Regarding the previously used curves, two simple types of
autoregulation curves, i.e., fixed maximal vasoreactivity
(type 1) and variable maximal
vasoreactivity (type 2), are
frequently used or implied by previous studies. However, the simplified
assumptions used to generate these curves and their limitations have
not been previously addressed. The common characteristic of these two
curves is that the CBF-pressure curve is generated with three straight lines. The experimental data, however, demonstrate that in ranges of
pressure below the LLA and above the ULA the diameter of small arteries
or arterioles changes with arterial blood pressure. Thus in these two
ranges the autoregulation curve cannot be represented by straight
lines, as types 1 and
2 would necessitate. Furthermore, although type 3 is based on
experimental data, it does not account for the behavior of different
vascular hierarchies.
In this study, absolute CBF values were not discussed, because CBF is
proportional to the weight of the tissue perfused. This model suggests
that, in constructing an autoregulatory curve with a morphology
consistent with observed data, vessels of different hierarchical
levels, including small arteries and arterioles, must be taken into
consideration. The traditionally used "diameter" of
autoregulatory vessels, as embedded in the terminology "maximal vasodilation" or "maximal vasoconstriction"(29), is simply a
weighted average for an effective "composite" ARD, which has no
clear biophysical or anatomic basis and is not supported by
experimental observations.
The discrepancies between the experimental data and our simulated curve
occur at ~70 and >150 mmHg pressure. Our model minimally underestimates the plateau at 100-150 mmHg pressure. This may be
due to the omission of some hierarchy of circulation, the effects of
which on autoregulation are not negligible. It may well be that the
circulatory level not accounted for includes intraparenchymal vessels
(38). Although the pial circulation is the most readily accessible for
study of vascular behavior, there may be underlying differences from
the intraparenchymal resistive bed, as suggested by experimental
observations (9, 38).
Our proposed ARD compartmental model might be termed an instrumentalist
approach to describing autoregulatory behavior. Such an instrumental
approach in the present application is merely a mathematical tool for
deducing one set of variables from another (30). We cannot claim that
the ARD compartmental model that we have described is based on the
essential mechanistic properties of the cerebral vascular network. The
ARD model is simply a means for predicting the behavior of an
autoregulating vasculature by knowledge of arterial perfusion pressure.
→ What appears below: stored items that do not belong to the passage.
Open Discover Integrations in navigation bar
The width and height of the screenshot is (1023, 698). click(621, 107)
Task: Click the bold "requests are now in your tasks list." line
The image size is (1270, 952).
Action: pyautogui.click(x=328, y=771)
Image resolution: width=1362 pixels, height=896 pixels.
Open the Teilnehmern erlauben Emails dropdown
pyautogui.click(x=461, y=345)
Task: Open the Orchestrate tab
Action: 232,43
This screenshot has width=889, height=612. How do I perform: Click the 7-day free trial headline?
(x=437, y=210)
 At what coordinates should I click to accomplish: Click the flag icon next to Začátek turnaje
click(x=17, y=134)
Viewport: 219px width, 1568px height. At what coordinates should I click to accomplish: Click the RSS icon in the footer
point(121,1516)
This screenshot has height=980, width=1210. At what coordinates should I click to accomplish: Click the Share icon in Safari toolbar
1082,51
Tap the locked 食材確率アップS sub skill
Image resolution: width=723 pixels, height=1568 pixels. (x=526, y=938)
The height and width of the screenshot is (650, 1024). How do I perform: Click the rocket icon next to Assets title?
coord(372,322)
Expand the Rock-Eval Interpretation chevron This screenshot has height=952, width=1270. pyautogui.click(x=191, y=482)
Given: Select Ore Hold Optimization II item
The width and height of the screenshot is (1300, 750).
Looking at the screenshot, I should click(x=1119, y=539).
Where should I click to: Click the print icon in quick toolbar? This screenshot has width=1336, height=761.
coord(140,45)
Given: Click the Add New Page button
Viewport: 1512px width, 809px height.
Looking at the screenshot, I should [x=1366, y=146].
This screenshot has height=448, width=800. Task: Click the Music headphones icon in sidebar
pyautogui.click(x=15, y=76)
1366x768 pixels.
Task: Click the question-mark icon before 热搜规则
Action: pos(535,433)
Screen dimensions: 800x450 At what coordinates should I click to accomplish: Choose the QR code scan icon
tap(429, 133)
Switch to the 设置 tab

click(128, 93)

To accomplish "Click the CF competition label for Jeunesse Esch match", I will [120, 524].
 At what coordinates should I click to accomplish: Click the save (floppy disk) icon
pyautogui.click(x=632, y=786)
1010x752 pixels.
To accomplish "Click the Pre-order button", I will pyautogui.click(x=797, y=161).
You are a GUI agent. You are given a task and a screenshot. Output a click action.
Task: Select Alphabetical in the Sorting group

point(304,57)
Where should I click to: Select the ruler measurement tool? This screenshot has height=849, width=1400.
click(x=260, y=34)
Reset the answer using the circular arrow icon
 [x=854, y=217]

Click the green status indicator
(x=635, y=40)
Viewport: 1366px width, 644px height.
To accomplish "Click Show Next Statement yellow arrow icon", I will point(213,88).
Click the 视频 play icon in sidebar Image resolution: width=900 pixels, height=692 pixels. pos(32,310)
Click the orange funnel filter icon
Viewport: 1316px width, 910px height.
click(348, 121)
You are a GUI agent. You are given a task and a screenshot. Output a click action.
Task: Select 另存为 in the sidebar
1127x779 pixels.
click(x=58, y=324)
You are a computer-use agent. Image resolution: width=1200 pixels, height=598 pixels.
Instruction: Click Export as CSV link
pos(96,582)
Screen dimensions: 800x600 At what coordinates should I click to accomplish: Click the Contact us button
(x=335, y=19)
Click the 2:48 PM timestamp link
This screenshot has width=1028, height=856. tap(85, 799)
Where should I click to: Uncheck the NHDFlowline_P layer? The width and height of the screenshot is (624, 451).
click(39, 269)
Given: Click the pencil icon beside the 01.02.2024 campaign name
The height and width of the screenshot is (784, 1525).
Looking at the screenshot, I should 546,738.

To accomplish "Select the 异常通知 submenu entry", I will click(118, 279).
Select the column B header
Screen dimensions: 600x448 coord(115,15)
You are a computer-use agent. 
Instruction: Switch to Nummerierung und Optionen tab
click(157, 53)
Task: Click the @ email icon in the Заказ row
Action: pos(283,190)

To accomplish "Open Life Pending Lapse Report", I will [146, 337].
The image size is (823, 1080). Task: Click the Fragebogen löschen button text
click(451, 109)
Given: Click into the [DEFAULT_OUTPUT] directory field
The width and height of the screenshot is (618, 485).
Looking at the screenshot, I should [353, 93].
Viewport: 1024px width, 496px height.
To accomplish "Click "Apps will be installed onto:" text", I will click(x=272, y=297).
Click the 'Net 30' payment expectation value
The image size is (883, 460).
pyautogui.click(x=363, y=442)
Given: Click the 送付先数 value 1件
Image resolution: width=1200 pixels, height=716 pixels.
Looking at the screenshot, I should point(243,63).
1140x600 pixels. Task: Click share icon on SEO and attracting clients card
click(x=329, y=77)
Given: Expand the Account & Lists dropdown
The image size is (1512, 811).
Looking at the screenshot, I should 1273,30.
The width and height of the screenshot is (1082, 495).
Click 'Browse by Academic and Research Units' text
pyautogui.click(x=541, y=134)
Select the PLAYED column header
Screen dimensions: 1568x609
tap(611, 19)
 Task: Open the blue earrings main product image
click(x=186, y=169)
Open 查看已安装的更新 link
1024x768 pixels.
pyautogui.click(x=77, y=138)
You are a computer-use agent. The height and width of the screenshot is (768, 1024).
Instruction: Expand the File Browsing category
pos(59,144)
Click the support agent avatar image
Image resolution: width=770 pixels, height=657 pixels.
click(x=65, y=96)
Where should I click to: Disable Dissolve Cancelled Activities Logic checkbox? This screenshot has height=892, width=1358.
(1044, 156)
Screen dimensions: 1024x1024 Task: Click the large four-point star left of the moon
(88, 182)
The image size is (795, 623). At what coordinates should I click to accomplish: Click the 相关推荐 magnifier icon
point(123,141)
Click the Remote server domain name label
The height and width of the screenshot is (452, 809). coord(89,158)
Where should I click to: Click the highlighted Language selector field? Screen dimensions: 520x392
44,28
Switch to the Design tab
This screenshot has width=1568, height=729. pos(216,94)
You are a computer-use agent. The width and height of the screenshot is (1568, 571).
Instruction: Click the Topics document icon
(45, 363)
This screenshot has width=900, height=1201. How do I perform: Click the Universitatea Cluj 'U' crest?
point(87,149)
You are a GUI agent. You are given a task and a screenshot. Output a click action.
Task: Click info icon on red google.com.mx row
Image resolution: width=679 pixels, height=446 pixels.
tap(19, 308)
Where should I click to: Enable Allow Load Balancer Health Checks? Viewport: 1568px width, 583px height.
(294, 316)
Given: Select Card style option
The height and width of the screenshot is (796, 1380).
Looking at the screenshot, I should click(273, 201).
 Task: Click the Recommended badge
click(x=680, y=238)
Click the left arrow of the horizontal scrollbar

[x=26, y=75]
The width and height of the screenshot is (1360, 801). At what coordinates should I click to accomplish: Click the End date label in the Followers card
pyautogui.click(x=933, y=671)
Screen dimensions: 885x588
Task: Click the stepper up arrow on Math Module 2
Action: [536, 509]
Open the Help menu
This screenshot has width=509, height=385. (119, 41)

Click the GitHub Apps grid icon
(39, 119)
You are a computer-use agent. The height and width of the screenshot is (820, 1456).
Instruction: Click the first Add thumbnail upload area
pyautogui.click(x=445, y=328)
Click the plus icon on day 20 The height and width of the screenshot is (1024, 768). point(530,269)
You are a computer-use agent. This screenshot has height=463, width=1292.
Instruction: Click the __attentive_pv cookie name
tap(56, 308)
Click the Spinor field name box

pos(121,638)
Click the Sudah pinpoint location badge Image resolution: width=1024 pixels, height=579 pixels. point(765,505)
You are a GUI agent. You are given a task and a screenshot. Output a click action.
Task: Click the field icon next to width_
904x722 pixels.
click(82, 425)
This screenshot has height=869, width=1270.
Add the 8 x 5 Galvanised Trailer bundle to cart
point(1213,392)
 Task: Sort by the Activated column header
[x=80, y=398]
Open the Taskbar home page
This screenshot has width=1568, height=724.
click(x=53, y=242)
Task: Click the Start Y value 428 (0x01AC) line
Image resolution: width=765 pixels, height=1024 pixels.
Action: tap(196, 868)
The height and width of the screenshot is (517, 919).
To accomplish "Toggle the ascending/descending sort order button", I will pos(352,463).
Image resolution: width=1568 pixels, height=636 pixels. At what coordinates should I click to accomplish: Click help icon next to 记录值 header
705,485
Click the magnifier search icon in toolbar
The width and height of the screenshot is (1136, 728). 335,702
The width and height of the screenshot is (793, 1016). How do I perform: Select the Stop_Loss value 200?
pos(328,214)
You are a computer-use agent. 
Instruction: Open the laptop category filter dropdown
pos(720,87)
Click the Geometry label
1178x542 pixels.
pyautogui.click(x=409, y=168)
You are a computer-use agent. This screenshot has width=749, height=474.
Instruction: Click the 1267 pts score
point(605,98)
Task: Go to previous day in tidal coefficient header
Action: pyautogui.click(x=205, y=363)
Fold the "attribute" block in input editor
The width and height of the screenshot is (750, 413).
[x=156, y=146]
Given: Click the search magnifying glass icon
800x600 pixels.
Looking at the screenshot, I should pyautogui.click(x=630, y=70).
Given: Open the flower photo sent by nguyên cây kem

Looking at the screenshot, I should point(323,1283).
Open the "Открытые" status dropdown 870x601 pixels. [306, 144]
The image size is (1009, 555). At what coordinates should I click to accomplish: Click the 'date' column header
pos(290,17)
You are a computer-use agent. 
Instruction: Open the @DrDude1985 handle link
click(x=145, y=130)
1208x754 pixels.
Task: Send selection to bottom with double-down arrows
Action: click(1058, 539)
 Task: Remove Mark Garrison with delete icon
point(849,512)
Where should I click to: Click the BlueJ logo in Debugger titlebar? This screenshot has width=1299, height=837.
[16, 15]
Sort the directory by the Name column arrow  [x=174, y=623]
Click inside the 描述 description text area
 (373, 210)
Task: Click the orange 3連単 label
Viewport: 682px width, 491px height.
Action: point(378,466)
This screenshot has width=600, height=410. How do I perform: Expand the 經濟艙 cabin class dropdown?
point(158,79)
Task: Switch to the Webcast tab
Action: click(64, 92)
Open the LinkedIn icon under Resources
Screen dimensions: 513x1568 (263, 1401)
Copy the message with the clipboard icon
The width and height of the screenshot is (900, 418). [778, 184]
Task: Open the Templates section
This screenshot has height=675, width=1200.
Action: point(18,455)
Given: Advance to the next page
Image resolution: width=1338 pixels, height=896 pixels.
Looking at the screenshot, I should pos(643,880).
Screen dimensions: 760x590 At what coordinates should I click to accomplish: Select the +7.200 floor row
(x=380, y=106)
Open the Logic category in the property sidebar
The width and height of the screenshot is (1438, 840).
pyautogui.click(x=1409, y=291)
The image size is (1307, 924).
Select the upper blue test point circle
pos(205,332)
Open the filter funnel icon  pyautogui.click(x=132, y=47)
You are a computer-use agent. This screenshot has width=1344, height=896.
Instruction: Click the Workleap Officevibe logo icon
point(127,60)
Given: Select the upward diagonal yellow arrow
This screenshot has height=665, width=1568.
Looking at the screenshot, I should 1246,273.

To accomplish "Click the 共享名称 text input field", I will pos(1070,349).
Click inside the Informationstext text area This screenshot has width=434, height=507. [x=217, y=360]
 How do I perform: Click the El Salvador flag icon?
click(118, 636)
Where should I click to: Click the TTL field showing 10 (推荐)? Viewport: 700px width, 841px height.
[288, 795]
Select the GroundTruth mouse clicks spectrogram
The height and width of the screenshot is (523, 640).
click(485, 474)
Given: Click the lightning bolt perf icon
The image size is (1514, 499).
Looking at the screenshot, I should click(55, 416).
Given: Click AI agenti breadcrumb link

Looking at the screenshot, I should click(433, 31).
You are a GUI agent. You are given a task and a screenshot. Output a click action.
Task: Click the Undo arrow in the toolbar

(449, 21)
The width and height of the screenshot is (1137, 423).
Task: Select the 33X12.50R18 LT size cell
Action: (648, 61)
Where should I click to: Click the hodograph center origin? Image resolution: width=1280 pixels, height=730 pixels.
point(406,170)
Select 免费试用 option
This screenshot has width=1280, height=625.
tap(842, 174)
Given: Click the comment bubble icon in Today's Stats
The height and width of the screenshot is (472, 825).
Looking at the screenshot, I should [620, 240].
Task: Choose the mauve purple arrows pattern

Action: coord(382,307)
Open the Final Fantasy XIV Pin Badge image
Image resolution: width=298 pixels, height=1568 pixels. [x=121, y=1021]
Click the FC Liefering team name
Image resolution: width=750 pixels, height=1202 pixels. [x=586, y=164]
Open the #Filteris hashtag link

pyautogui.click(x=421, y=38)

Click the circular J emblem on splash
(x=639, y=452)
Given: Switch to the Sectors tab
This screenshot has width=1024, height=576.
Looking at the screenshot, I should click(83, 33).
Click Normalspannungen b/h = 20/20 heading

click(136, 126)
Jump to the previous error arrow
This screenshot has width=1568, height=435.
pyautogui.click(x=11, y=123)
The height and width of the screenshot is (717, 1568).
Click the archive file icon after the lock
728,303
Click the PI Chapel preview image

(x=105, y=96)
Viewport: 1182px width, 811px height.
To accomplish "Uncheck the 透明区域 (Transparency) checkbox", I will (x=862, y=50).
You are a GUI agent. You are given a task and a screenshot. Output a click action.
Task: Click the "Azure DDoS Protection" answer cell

Our model (instrument) predicts observational or experimental data
better than previously proposed systems, i.e., curves for
types 1-3.
Besides the three types of autoregulation curves reviewed, several
mathematical models have been proposed to simulate CBF autoregulation
(8, 28, 39) or regulation in other vascular beds (4). In general, they
have been primarily focused on the time-dependent responses of the
cerebral vessels. Borgstrom et al. (4) used the forces exerted on the
vessel wall to determine the vessel radius and then used radius to
determine flow. The forces used by Borgstrom et al. included passive
pressure force, passive elastic force, passive wall viscosity, dynamic
myogenic force, and control contractile force. Ursino and Di Giammarco (39) and Giulioni and Ursino (8) used three feedback mechanisms (myogenic, sympathetic, and cholinergic) to control the muscle tension
of the vessel wall and used vessel tension (and pressure) to determine
the vessel diameter and then determine CBF. Panerai (28) used fast
Fourier transform methods to analyze the experimental data relating
pressure, CBF velocity, and resistance-area product to obtain a
spectrum of gain functions, which as an indicator of CBF was then used
to determine resistance-area product in terms of CBF velocity, and then
determined CBF. Our model directly applied experimental data to a new
compartmental ARD model to simulate the CBF-arterial pressure curve.
In comparison to these previously proposed models, our approach is
novel and offers some improvements over existing models for several
reasons. First, the experimental data used in this model are based on
direct observations of diameter responses of vessels to changes in
arterial pressure (16). These vessels were selected from a relatively
wide range of arterial and arteriolar sizes that are considered to be
important in CBF autoregulation. Pressure-induced changes in vessel
diameter were the controlling factor for CBF. Previously described
models (4, 8, 28, 39) used indirect factors such as myogenic force,
sympathetic feedback, or muscle tension of the vessel wall to determine
diameter, then used diameter to determine blood flow. In these models,
therefore, the assumptions of the relationship between indirect factors
and diameters will affect the predicted CBF. The use of previously reported experimental data allowed our model to avoid using indirect factors and thus reduced the error associated with the assumed relationship between indirect factors and vascular diameters. Second,
our compartmental ARD model is structurally different from the
compartmental models used in other autoregulation modeling studies. In
our model there are four compartments, each of which contains a number
of identical vessels. The number of vessels inside a compartment was
determined by Murray's law. In the other models the number of vessels
in each compartment was not discussed in detail. Therefore, a
compartment in our ARD model contains more information about the
structure of the vascular network. This information could be used to
investigate the hemodynamic properties of intracranial arterial vessels
in different levels of cerebral circulation. Our ARD approach may also
be used to improve our previously developed compartmental model of a
complete cerebral blood circulation (7). Third, one result of our ARD model is a simple formula that can easily predict a CBF response that
is in reasonable agreement with experimental mean values (Table 4).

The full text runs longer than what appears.